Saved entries

+++

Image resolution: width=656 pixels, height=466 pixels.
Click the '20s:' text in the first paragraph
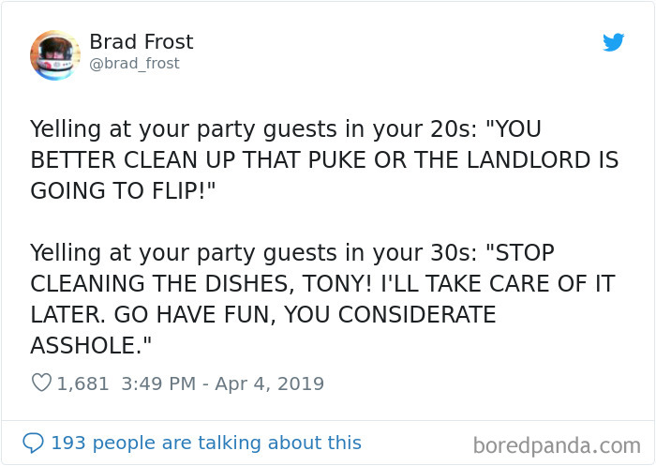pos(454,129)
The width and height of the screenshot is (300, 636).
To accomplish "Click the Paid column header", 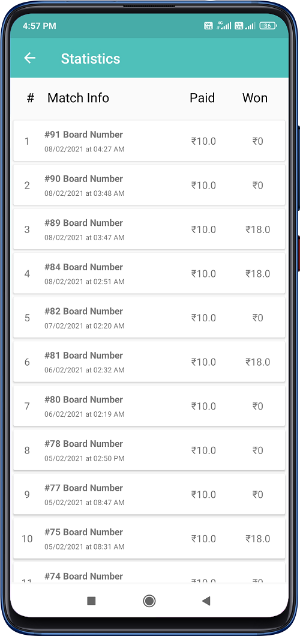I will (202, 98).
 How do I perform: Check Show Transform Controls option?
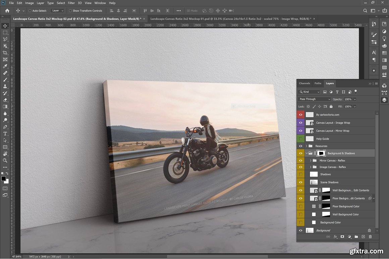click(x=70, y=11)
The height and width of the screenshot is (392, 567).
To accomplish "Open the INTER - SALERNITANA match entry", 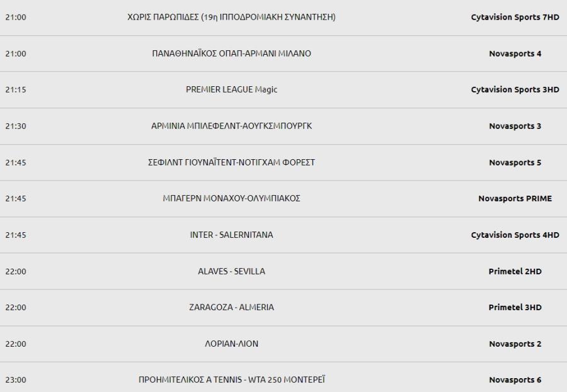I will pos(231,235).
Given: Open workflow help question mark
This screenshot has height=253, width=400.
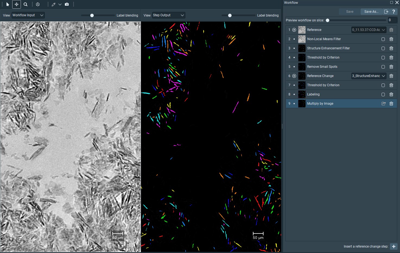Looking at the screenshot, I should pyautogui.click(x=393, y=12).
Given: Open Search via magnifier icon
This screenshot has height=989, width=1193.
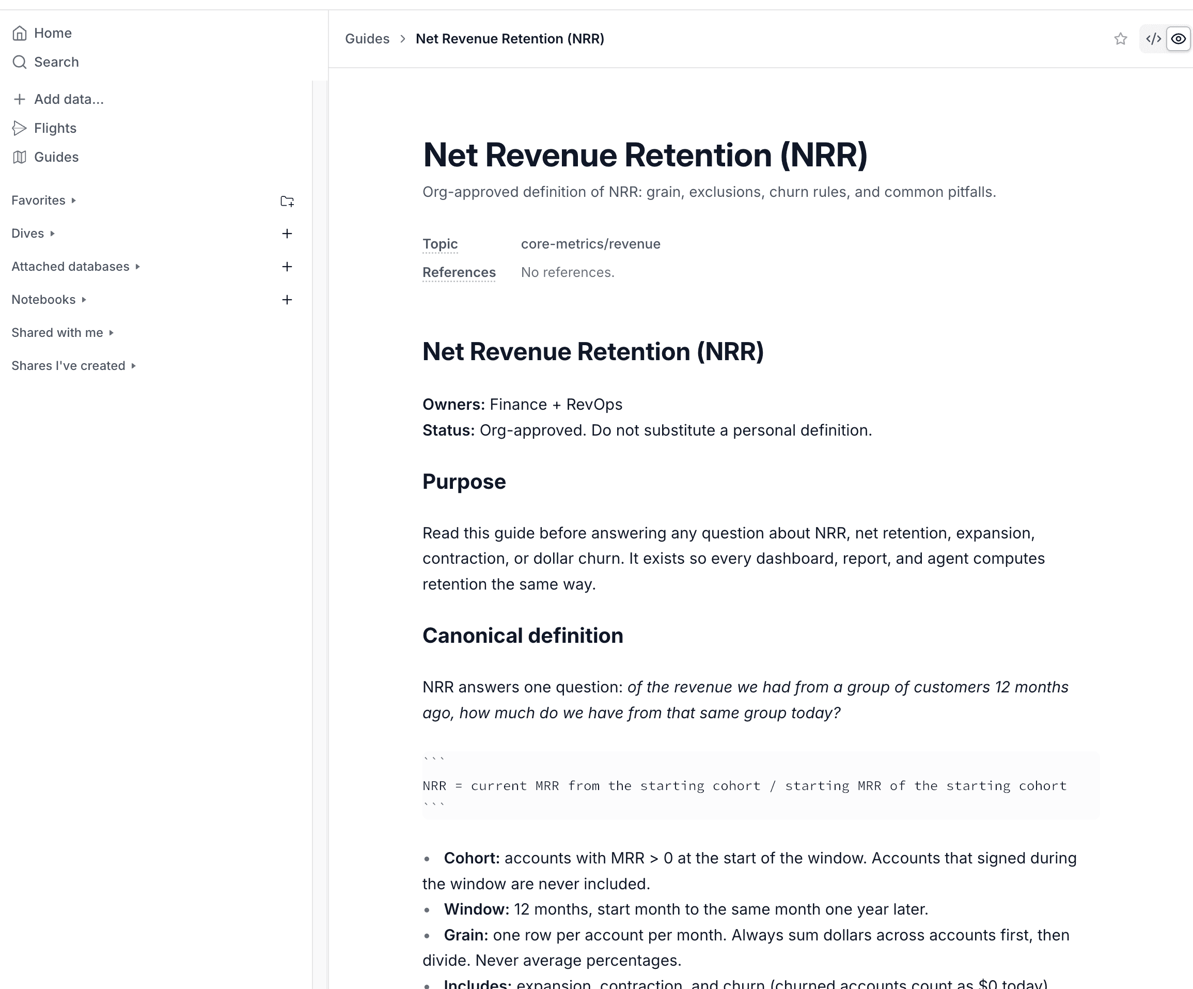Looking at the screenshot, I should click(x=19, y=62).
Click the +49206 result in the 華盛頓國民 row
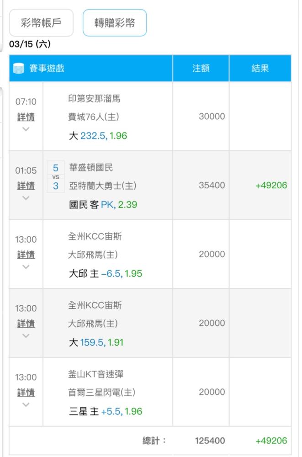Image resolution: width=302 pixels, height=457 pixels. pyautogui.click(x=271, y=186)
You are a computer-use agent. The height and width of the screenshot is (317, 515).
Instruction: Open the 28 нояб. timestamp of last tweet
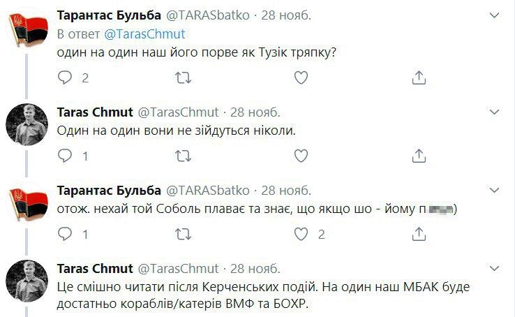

+++

§ What is needed: Lines from the one containing "This screenshot has height=253, width=400." through the end of the entries above, both included, are to be written out exactly; no pictures and no other lines.

§ Response box:
This screenshot has height=253, width=400.
Looking at the screenshot, I should pyautogui.click(x=393, y=12).
Given: Open Search via magnifier icon
This screenshot has height=989, width=1193.
Looking at the screenshot, I should click(x=19, y=62).
Click the +49206 result in the 華盛頓國民 row
Image resolution: width=302 pixels, height=457 pixels. pyautogui.click(x=271, y=186)
You are a computer-use agent. The height and width of the screenshot is (317, 515).
Instruction: Open the 28 нояб. timestamp of last tweet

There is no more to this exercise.